03.04.2004 – Die gegenwärtig nicht zukunftsfähige Arbeitsmarktpolitik ist wohl das Paradebeispiel schlechthin für veraltetes Denken in veralteten Strukturen in dieser Gesellschaft. Ein Diskussionsbeitrag von Markus Lochmann.
Die Zeit des organisierten Sozialismus ist vorbei. Eine Ideologie, die einst zu Recht angetreten war, um die Rechte des unterdrückten Arbeitnehmers zu schützen und seine Lebensverhältnisse gegenüber einer unterdrückenden Oberschicht zu verbessern, hat sich selbst ad absurdum geführt. Der moderne Sozialismus hat ganze Volkswirtschaften ruiniert und in Europa Trennung und Unterdrückung von Völkern über Jahrzehnte mit sich gebracht.

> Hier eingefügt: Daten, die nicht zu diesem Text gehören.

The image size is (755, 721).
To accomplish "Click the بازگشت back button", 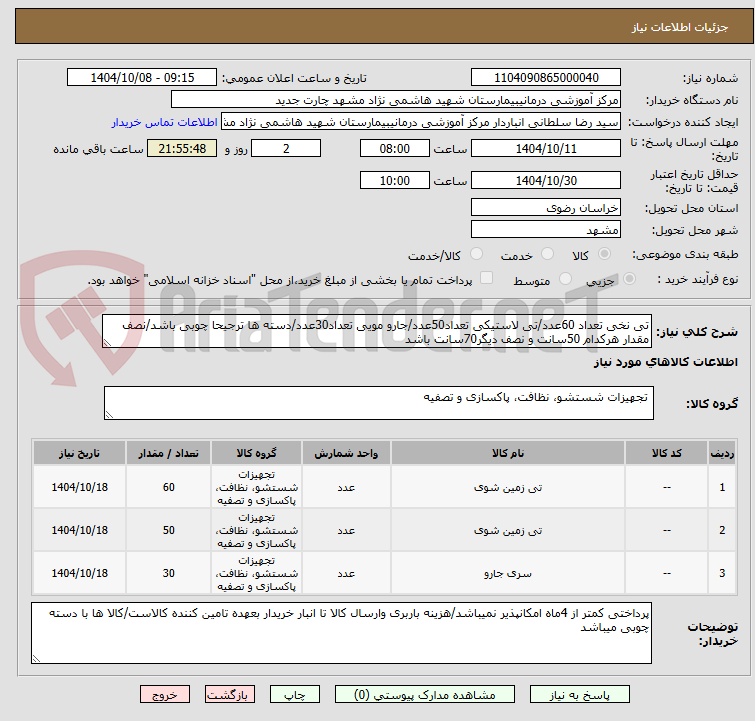I will coord(229,695).
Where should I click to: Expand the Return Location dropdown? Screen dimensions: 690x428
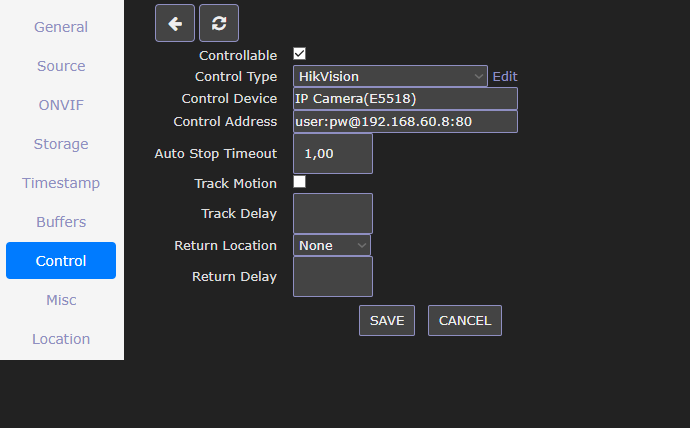(332, 245)
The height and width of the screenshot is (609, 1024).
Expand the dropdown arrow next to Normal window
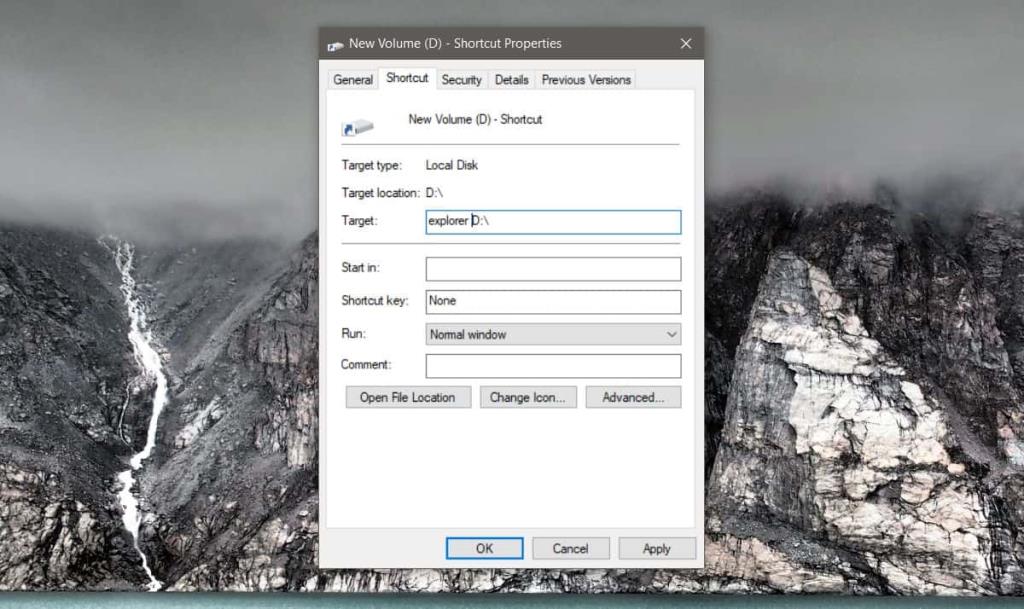pos(673,334)
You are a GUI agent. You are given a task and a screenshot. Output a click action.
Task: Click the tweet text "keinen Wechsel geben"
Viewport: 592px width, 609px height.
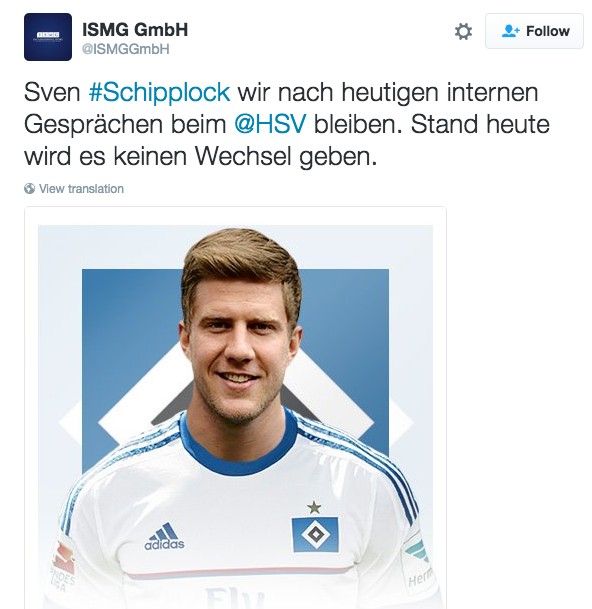click(246, 157)
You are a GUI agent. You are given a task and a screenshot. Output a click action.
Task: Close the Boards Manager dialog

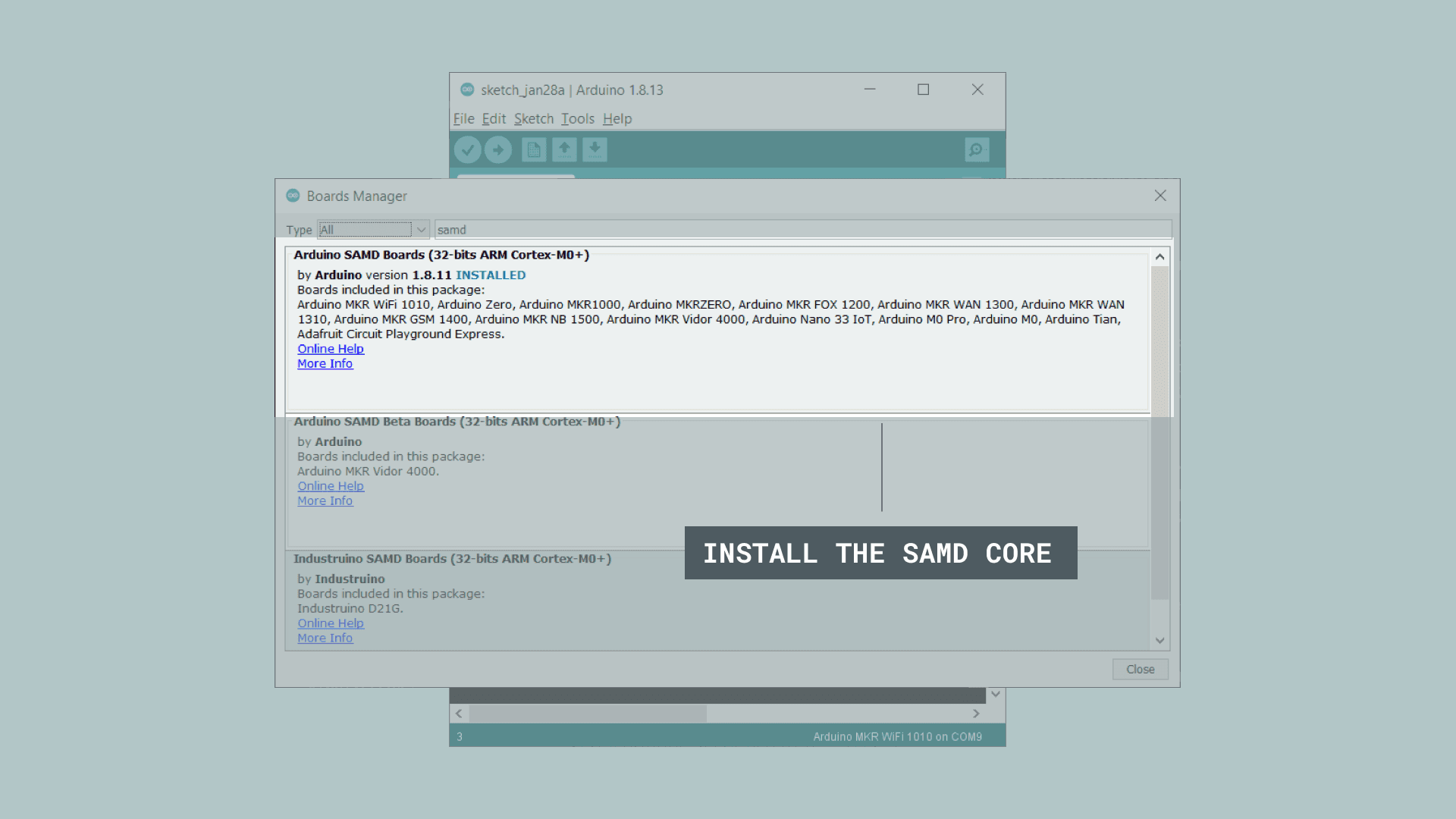coord(1140,668)
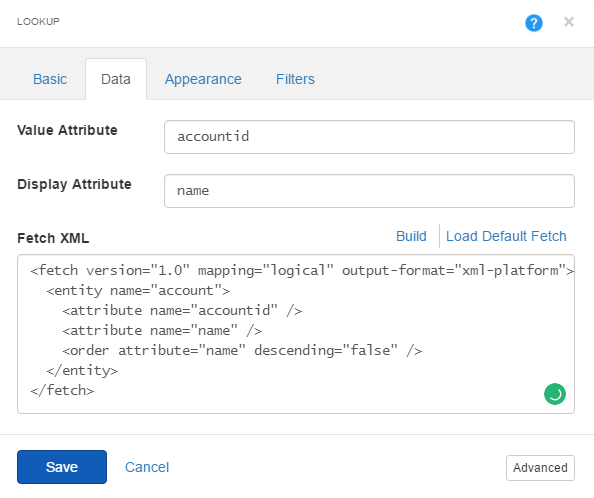Click the green circular indicator in Fetch XML
594x498 pixels.
555,394
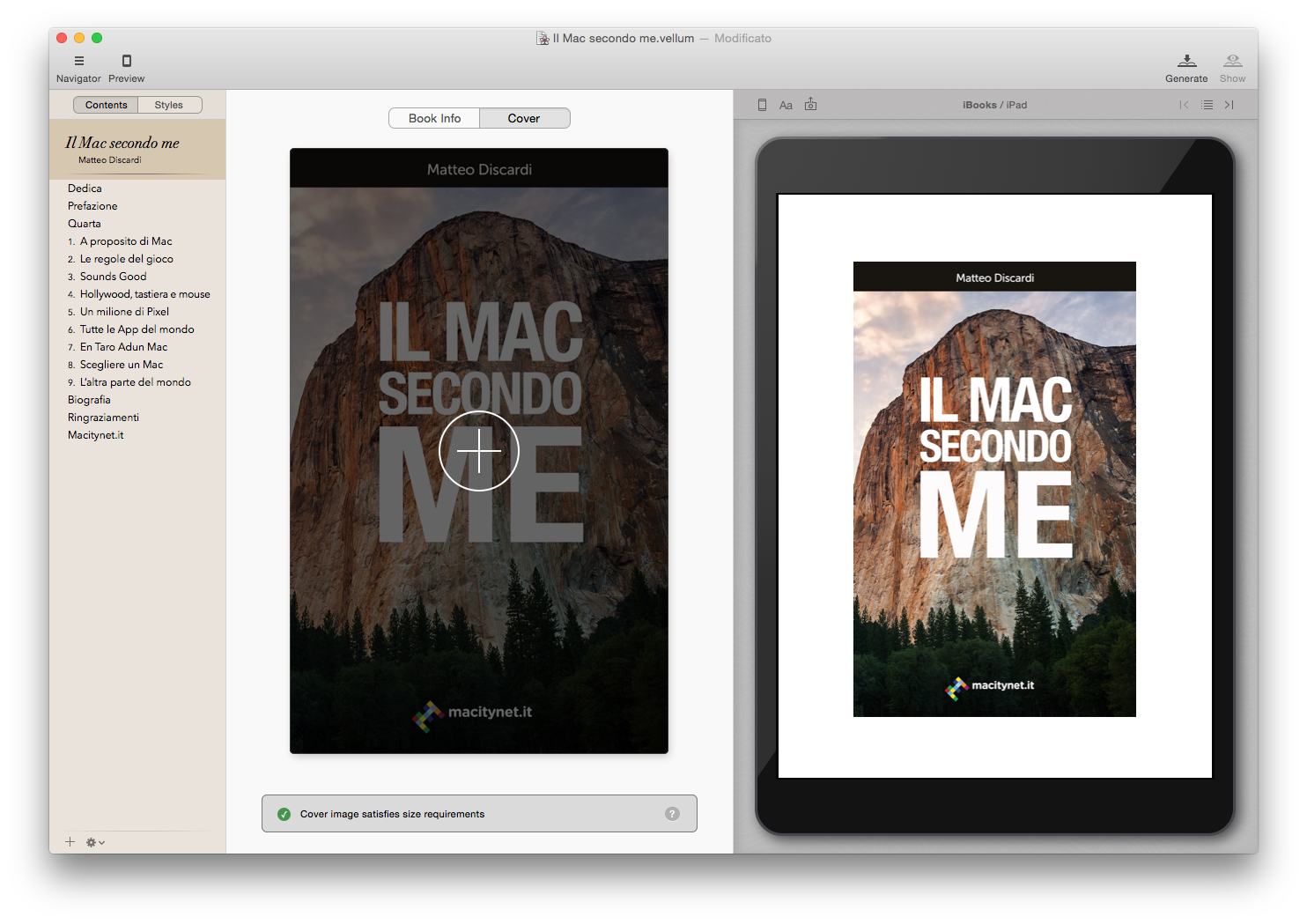Click the add cover image target
Image resolution: width=1307 pixels, height=924 pixels.
478,450
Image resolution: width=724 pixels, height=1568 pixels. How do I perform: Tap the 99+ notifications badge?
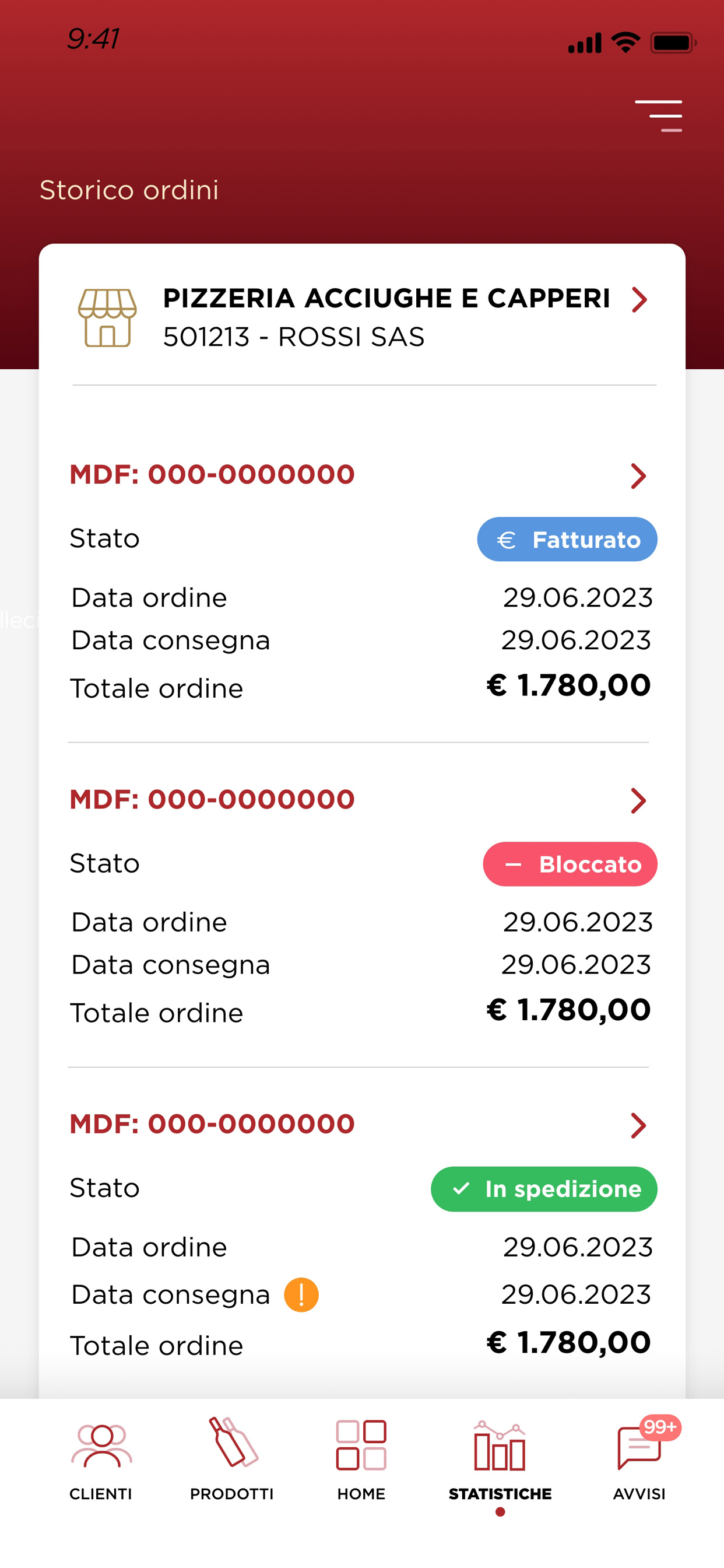click(x=660, y=1427)
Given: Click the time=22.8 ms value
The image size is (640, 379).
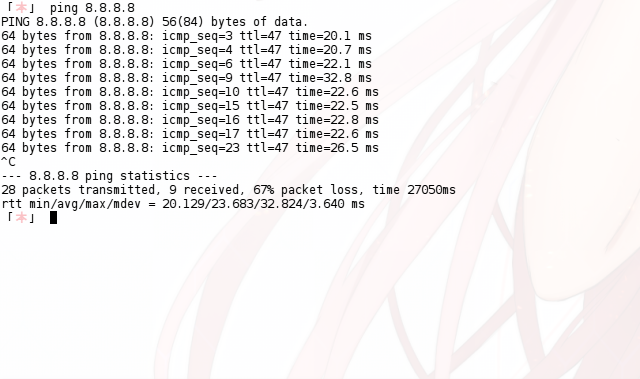Looking at the screenshot, I should [x=337, y=120].
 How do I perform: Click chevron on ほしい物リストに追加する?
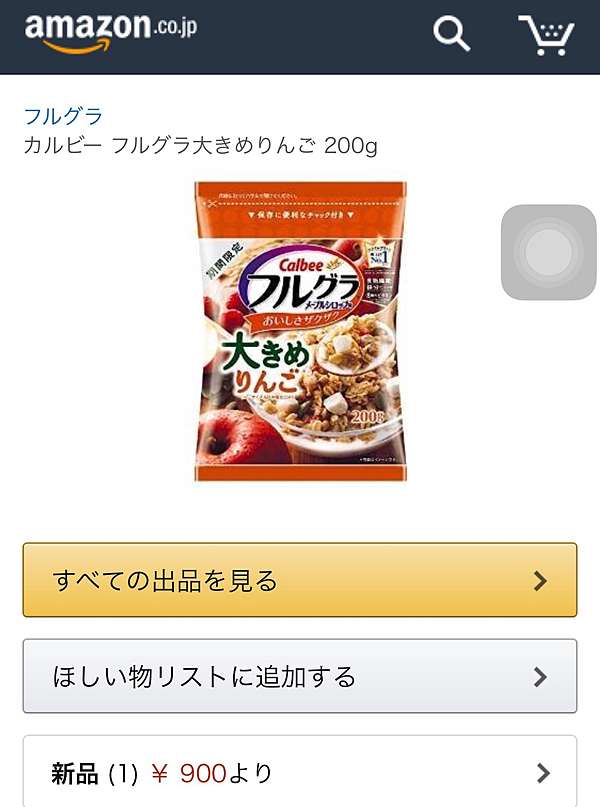pyautogui.click(x=540, y=677)
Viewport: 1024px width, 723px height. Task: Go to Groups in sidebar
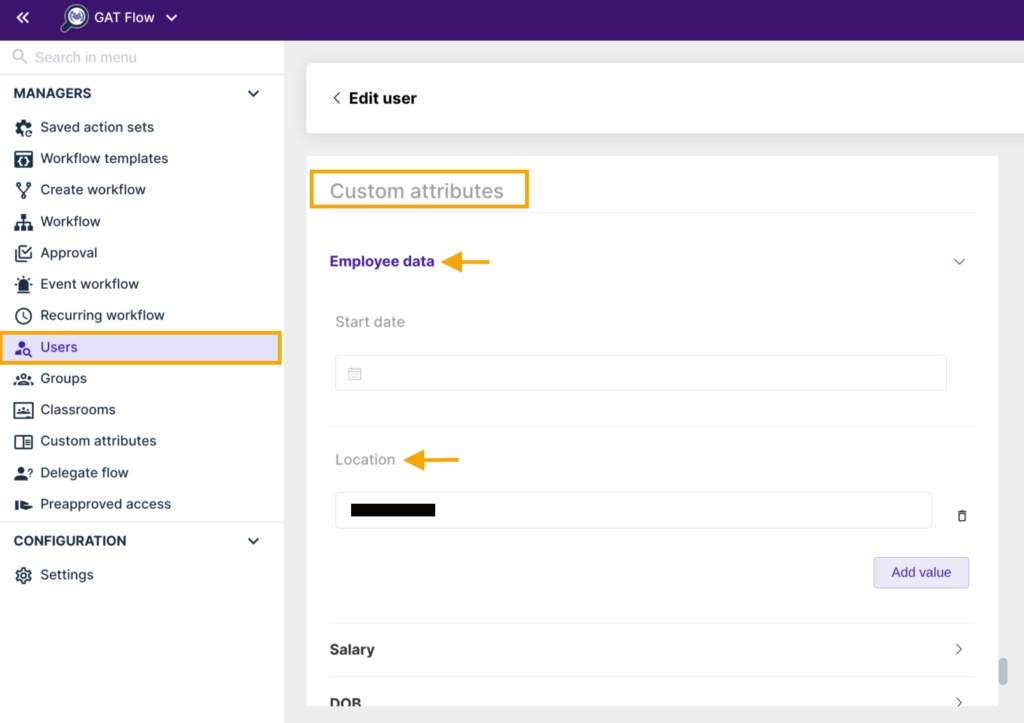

Das Modell des zentralistischen Bürokratismus, dem man auch in Deutschland in Gestalt der Sozialdemokratie begegnet, hat Strukturen geschaffen, die Überreguliert, Kontraproduktiv und letztendlich sich auch gegen ihr ureigenstes Klientel, den abhängig beschäftigten Arbeitnehmer wendet. Zu seinem Schutz geschaffene Regelungen sind von einer sich selbst regulierenden Arbeitsmarktbürokratie so verkompliziert worden, dass sie Beschäftigung verhindern und somit den Arbeitnehmer gängeln, ja ihn an der Teilnahme am Erwerbsleben sogar hindern.